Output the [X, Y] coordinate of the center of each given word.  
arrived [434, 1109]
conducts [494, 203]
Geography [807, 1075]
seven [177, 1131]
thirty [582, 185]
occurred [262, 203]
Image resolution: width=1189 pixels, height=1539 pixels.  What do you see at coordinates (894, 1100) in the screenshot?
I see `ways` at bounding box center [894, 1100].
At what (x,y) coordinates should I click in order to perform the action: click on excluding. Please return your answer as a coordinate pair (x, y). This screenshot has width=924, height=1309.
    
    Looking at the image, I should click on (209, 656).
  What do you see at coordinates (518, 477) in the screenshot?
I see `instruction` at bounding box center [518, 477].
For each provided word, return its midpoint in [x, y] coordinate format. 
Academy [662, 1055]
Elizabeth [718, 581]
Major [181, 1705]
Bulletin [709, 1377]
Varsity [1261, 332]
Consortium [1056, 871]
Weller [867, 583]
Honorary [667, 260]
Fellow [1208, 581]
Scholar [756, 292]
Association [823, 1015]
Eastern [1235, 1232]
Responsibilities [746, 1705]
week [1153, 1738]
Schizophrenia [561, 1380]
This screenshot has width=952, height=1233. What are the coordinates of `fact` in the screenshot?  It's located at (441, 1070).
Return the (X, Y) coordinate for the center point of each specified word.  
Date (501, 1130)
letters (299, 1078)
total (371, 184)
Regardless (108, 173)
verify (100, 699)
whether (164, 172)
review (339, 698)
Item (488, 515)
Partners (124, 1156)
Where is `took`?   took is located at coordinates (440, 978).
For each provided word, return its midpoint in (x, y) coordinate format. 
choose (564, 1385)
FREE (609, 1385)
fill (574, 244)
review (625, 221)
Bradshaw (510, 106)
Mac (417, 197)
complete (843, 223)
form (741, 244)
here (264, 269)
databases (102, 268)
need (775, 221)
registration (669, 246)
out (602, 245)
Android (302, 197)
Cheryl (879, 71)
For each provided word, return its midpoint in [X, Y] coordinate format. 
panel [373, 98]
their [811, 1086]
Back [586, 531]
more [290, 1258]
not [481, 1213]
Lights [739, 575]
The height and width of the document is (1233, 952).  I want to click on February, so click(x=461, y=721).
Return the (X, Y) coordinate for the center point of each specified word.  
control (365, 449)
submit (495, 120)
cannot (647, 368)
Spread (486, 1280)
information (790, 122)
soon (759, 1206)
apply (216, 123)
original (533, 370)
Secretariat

(Objective): Give back, word for word, the lines of the records from the first line through the line that contains "center [894, 1100].", including both of those lines.

(Response below):
Output the [X, Y] coordinate of the center of each given word.  
arrived [434, 1109]
conducts [494, 203]
Geography [807, 1075]
seven [177, 1131]
thirty [582, 185]
occurred [262, 203]
Image resolution: width=1189 pixels, height=1539 pixels.  What do you see at coordinates (894, 1100) in the screenshot?
I see `ways` at bounding box center [894, 1100].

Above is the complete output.